Trecho
- - - -

Thursday, September 1, 2016

OS RÉGULOS E SUAS MIGALHAS (uma crônica de Marcelo Rayel Correggiari)



Respeitável público...

... até onde se tem notícia, Mercearia é uma coisa, teatro é outra. Contudo, em grata surpresa, o humilde estabelecimento comercial, depois de breve incursão no Procópio Ferreira, acabou caindo outra vez à boca da caixa-cênica: dessa vez, tendo o Ronaldo Ciambroni no cangote.

Apesar de todo o complexo onde esta inserido o referido teatro já necessitar de uma suave reforma (ou pequenos ajustes, como queiram), a felicidade foi retumbante. O equipamento em si, mesmo com todas as limitações orçamentárias dos tempos atuais, é bem porreta.


Foi com extrema alegria rever o querido Vera Cruz, ali, beirando a cidade vizinha, jovem, revisto, revigorado, habitado e movido por almas de um filme ‘noir’ que dão certo ‘baile’ nos passos obtusos frequentemente encontrados na principal cidade da região.

Como é bom estar diante de gente que não claudica.

Experiências edificantes que todo autor deveria fazer: a profilaxia de se estar diante de uma plateia para ouvir o que ela tem a dizer.

O público, eterno, e bem heterogêneo. A ‘turma do fundão’ composta de professoras de escolas de ensino fundamental locais, leitores de diferente matizes e crenças, escritores(as). Certo clima de festa com a proximidade do ‘finde’, ou as duas últimas aulas de sexta. ‘Thank god... it’s Friday!’.

- - - -

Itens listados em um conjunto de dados
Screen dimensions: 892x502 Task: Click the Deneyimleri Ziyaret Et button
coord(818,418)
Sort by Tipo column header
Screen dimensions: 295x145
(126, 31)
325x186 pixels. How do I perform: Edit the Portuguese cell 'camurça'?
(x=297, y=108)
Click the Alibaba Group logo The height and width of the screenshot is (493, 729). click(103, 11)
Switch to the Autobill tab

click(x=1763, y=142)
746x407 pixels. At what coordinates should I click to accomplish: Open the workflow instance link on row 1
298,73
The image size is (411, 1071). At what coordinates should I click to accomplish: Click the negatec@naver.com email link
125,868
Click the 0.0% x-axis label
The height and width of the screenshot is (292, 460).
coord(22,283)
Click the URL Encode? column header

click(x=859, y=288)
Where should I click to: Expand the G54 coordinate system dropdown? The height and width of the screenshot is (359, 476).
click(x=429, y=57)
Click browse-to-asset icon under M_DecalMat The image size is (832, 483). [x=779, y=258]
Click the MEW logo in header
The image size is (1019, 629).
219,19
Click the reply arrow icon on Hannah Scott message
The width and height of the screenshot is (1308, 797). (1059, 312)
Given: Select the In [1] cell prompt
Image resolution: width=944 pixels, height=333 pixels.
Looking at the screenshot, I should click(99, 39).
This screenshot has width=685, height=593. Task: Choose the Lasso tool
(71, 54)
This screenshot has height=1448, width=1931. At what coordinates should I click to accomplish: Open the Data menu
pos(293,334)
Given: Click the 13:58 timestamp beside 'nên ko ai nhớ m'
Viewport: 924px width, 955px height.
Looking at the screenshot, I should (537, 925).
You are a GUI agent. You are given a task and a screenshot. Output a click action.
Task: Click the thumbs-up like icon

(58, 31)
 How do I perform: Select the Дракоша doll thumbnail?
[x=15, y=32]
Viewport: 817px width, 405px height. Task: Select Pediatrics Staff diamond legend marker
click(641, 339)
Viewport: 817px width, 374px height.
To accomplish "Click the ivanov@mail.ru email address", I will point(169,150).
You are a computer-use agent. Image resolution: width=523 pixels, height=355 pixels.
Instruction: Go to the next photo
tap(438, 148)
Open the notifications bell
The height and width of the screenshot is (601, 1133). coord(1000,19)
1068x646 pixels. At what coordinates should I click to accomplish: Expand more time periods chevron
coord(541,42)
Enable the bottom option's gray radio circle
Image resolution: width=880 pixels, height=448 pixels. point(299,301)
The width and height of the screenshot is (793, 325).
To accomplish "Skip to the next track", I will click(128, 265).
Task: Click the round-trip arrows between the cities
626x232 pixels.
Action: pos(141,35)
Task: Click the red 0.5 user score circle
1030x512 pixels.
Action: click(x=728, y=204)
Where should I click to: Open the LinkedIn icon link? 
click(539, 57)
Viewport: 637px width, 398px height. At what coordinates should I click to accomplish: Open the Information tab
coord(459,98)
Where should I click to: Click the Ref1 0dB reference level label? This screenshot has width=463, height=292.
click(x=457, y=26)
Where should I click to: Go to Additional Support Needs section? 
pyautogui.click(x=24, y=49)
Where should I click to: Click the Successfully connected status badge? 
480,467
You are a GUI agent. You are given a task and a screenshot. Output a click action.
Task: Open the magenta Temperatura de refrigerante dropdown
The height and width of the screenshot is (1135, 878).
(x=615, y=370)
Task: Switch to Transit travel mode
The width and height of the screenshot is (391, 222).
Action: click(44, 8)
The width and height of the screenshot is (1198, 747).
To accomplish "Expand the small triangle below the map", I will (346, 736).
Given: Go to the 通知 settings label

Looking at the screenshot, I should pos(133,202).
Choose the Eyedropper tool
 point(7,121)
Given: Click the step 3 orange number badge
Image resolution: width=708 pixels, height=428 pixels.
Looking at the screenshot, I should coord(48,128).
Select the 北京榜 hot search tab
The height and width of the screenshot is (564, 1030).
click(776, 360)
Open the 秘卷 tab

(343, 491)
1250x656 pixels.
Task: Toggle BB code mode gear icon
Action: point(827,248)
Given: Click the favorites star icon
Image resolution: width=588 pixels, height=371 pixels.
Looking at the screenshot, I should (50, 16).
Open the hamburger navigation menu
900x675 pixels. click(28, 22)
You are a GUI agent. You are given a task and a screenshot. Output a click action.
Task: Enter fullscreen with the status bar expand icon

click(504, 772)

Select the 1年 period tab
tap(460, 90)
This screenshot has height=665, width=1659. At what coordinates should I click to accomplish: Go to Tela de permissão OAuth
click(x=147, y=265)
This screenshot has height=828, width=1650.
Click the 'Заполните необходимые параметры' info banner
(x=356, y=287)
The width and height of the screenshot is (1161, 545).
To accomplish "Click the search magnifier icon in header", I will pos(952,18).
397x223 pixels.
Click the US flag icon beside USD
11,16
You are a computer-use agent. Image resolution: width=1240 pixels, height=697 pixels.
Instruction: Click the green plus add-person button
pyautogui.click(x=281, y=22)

- - - -

Exercício
Verta para o inglês esta frase da crônica: "Como é bom estar diante de gente que não claudica." Os registros não têm papel algum nesta atividade.

Resposta completa
How good it is to stand before people who do not falter.